I flared as he went on about safe sex procedures in that irritatingly nonjudgmental voice that somehow sounded more judgmental than anyone I had ever met.
"You know what? Screw you, man," I cut in.
Hunt's mouth shut in a firm line, and he didn't respond, just remained frozen as I spun around and shoved my way out of his gorgeous building.
Outside, the clouds had been replaced by mockingly bright sunshine. People were smiling, birds were chirping, and I wanted to escape them all.
Unfortunately, I hadn't gone more than a few steps down the busy sidewalk when I heard him call my name.
"Joni!"
I turned, annoyed already by the way my skin prickled with excitement. Why did just the sound of my name from this condescending fucker excite me more than the quarter of an orgasm I'd accomplished last night, even after I'd just told him off?
Hard to get?
Had to be.
"Forget something, asshole?" I called as he approached, still holding his shoulder bag. "Another choice bit of advice, perhaps? Would you like to comment on how well I floss? Or maybe remind me to wear sunscreen?"

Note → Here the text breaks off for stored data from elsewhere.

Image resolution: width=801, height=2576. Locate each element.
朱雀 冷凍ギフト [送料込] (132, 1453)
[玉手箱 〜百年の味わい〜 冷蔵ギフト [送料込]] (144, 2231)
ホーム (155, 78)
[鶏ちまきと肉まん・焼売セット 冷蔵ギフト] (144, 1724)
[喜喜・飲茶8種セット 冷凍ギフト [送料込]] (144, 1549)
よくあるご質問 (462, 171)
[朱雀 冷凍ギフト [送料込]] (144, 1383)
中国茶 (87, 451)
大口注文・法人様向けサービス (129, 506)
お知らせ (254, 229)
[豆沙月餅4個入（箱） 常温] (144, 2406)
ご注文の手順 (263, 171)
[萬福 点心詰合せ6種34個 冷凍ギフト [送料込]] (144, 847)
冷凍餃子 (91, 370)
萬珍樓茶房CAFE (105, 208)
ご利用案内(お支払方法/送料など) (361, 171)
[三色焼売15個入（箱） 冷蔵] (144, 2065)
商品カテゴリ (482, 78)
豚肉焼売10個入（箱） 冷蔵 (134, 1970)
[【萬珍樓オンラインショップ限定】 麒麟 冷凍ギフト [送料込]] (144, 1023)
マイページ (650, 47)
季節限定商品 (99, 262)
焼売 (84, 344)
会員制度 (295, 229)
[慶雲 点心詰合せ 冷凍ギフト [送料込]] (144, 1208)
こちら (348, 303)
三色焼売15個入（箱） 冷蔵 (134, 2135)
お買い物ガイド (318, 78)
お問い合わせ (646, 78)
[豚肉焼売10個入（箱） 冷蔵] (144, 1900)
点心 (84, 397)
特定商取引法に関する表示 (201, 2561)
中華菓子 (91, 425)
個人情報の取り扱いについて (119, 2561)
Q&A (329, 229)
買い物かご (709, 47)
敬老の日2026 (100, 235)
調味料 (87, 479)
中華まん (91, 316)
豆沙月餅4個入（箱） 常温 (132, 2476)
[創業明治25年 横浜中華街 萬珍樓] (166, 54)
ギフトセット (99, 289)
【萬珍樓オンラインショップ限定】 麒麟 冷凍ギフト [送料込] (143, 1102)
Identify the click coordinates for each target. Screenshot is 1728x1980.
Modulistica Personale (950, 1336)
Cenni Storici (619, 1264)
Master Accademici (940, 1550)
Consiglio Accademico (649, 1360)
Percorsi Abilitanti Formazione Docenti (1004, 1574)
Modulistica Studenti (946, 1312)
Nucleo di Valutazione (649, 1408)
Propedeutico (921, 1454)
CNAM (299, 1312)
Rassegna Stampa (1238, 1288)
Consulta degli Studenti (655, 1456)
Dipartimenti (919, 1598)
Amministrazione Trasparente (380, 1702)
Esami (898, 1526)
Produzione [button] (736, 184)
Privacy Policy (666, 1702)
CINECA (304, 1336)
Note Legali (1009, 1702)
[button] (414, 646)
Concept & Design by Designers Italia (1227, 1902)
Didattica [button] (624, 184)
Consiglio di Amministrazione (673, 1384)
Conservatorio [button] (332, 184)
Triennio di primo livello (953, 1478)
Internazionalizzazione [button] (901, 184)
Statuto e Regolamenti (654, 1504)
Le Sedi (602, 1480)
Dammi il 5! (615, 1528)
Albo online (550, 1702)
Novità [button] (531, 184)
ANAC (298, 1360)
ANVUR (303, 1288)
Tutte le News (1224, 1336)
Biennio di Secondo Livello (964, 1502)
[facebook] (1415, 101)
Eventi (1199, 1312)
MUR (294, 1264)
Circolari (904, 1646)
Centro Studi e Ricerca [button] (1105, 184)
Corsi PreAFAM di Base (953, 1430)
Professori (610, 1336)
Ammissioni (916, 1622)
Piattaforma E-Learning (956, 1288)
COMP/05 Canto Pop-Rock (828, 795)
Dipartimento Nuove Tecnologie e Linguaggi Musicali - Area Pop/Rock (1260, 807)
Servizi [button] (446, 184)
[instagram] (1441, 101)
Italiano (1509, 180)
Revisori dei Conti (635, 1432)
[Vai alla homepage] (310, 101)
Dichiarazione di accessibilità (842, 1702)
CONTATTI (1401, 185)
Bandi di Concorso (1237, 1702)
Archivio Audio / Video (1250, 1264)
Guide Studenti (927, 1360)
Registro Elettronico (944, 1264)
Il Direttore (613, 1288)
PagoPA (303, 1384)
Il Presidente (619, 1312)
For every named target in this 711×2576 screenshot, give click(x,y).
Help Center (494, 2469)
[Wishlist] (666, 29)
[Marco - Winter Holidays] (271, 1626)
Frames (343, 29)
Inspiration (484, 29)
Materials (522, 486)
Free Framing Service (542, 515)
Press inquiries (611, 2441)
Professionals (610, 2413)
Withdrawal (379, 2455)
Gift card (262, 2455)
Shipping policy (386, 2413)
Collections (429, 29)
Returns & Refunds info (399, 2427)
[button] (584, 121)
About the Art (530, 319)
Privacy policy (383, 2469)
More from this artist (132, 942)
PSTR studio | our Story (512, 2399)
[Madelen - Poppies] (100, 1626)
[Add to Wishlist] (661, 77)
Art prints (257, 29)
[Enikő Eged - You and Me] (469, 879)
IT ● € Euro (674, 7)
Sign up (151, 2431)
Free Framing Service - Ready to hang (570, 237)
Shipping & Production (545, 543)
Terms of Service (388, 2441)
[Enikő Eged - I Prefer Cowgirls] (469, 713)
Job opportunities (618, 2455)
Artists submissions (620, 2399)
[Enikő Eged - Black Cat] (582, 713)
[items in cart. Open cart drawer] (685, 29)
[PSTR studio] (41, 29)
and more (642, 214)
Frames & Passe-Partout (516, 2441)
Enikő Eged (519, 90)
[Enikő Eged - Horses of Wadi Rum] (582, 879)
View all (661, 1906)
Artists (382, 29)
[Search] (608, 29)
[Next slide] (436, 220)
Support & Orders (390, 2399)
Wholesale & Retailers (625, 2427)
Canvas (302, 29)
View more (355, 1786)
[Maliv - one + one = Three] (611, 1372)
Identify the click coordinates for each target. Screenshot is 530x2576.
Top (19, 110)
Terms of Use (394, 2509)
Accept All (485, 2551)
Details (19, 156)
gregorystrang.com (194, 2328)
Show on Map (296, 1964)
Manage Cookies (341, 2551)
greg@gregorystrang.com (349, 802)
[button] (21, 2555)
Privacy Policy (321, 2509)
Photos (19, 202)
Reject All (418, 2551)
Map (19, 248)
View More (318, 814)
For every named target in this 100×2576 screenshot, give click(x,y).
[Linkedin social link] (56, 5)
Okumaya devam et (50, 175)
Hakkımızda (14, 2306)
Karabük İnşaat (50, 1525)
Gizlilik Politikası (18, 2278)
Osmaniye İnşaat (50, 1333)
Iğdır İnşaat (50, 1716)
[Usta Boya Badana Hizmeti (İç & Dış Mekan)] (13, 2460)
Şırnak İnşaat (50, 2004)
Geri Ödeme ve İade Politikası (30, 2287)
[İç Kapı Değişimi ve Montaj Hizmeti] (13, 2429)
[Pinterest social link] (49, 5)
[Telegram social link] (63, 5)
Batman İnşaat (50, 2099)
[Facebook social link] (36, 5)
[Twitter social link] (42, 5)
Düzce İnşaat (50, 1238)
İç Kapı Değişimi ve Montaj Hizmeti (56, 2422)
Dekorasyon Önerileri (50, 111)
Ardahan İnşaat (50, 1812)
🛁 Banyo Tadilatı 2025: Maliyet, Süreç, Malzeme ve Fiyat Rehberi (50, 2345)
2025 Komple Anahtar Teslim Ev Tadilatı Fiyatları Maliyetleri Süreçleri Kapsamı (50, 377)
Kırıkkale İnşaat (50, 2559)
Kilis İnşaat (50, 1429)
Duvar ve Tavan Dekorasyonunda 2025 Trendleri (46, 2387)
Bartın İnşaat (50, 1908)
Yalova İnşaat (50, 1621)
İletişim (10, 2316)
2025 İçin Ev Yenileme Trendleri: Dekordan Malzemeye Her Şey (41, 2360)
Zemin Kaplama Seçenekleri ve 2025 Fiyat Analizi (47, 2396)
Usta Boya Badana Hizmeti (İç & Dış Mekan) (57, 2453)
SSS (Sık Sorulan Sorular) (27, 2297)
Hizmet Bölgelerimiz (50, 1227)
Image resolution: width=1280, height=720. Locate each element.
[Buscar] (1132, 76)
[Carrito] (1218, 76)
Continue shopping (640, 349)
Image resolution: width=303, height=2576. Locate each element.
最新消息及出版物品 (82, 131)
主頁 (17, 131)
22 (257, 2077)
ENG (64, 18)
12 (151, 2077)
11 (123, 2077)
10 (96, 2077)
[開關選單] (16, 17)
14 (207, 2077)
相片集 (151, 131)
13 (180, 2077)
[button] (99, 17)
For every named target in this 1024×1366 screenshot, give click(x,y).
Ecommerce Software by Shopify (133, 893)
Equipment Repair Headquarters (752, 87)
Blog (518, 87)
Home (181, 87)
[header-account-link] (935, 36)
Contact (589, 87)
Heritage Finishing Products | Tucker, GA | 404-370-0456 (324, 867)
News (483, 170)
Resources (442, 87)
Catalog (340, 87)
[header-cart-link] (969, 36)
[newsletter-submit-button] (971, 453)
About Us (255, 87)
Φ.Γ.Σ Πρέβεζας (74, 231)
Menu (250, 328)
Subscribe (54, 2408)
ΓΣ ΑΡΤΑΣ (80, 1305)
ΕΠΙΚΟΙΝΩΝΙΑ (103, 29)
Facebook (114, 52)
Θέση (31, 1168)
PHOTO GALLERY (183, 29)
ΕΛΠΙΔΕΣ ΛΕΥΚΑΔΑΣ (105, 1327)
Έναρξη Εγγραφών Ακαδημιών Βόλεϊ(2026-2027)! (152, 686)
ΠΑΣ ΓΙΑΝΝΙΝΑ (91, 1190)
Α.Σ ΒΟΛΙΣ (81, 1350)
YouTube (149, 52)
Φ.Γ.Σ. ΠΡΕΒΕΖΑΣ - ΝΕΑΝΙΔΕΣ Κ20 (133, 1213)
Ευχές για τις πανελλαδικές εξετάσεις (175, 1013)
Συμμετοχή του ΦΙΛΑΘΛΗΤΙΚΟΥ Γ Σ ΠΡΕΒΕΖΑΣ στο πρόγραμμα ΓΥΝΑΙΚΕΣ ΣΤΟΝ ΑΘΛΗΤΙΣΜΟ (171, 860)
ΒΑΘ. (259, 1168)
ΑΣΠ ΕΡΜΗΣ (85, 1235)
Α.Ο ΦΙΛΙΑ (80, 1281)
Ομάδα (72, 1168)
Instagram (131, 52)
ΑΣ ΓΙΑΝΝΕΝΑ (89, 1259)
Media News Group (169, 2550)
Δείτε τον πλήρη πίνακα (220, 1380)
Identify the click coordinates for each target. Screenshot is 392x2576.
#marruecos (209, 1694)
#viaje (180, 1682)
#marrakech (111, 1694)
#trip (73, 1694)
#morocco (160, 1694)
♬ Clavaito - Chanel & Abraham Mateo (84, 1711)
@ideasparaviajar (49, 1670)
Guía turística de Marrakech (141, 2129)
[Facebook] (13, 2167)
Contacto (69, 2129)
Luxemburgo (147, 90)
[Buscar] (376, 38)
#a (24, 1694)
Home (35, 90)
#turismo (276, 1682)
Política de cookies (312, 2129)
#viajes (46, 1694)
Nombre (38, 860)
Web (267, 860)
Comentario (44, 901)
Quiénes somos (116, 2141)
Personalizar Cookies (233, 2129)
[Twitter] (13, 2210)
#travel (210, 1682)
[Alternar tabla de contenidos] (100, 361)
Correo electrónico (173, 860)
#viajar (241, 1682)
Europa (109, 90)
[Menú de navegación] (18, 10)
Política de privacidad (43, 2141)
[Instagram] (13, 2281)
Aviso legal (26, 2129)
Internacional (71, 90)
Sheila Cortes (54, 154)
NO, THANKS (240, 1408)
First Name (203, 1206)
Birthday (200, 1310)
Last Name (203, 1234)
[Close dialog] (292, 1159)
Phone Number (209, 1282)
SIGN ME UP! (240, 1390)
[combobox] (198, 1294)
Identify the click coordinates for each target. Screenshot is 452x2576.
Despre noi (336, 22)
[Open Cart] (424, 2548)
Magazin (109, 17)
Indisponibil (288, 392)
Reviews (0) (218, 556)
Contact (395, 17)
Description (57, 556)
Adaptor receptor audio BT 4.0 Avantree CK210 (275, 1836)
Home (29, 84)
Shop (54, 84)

Hunt shook his head, and the curls on top swayed back and forth. "No, I didn't forget something. But you…I just wanted to say…"
He drifted off, and I waited for him to state the obvious. Tell me to be safer, make better choices, or avoid risky behavior like one-night stands and getting blackout drunk. Basically, change my whole life in the ways I knew I should, but couldn't quite manage.
Nathan looked down at my Vans. "Don't forget to buy a better pair of shoes. The Bronx is a long way to walk."
He waited for my response.
And waited.
And waited.
It took a while to sink in. But was it—had he—had Nathan Hunt, impassive doctor and unsmiling know-it-all, cracked a joke at my fucking expense? After all of that?
"Either you're an egomaniac or completely oblivious," I told him. "But either way, you're not fucking funny."
He frowned, then shoved a hand through his curls, making them stand up a little on one side. As if he realized what he was doing, he snatched his hand away. "I—what?"
"To be perfectly clear, I didn't need your mansplaining in your office about my body or my job, and I sure as fuck don't need it now about my shoes or sex life," I told him. "You have no right to pass judgment on someone you barely know just to get your jollies or whatever you think you're doing. So, if I ever see you again—which I probably will because the universe is a cruel, cruel place—kindly pretend I don't exist. For your sake and mine."
This time, he didn't follow me as I took off down the street, though I felt those dark eyes watching me the entire time. Not once did I turn around. I wasn't about to give him the satisfaction.
Before I reached the end of the block, however, my phone buzzed again. This time a text from Kate, outside our chat group.
Kate: Are you on your way? If you don't make it today, I don't know if they will forgive you.